Implementing Towards Better PEP/Serialization

Sun Aug 16 10:23:42 UTC 2020

I'm back a bit sooner than I expected. I've had a busy week digging into
the concepts and developing a proof of concept. It would be great to get
some feedback on the direction I'm heading and how it aligns or doesn't
align with yours. Before I discuss the POC, I wanted to go back over the
requirements and how I arrived at the current proof of concept. It should
provide the rationale and give you or anyone else a chance to poke holes in
it.

Re-stating the summarized requirements based on elements of our discussion
and the original proposal.

 - Data not objects: “applications use serialization to persist data, or to
exchange data with other applications. Not objects; data.” And "We should
seek to support serialization of data, not objects."

 - Make serialisation explicit and bring serialization into the object
model:  "If a class has an externally accessible
construction/deconstruction/access protocol, it should be easy to just say
'use that for serialization too' (records do this already.)"

 - Use the "front door" api, or let the developer specify "back door" api
and secure it:  "A class should be able to expose a serialization protocol
without exposing that as part of the public API."

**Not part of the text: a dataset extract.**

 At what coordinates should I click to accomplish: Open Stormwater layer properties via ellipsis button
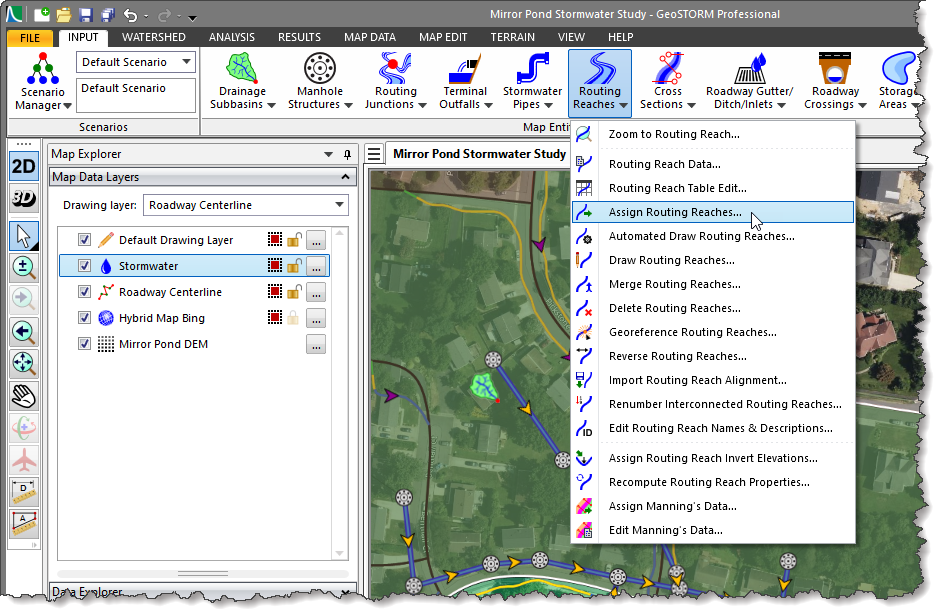pos(316,264)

 - Move away from "readObject/writeObject" mechanisms. This encodes the
form of the data in code instead of a form that can be used for automated
serialization and schema definitions.

 - Backward compatible. My requirement, not yours. It should be possible to
put together an implementation in Java 11 at minimum.

Step 1: Define Data.

Based on those requirements and much more detailed discussion in your
proposal, the pattern matching constructor/destruction pattern was
proposed. A reason you're drawn to the ctor/dtor mechanism is that it forms
an embedding-projection pair. Would it be safe to say that based on this
and reading between the lines, that what we're after is in fact an
embedding-projection pair between an Object and Data?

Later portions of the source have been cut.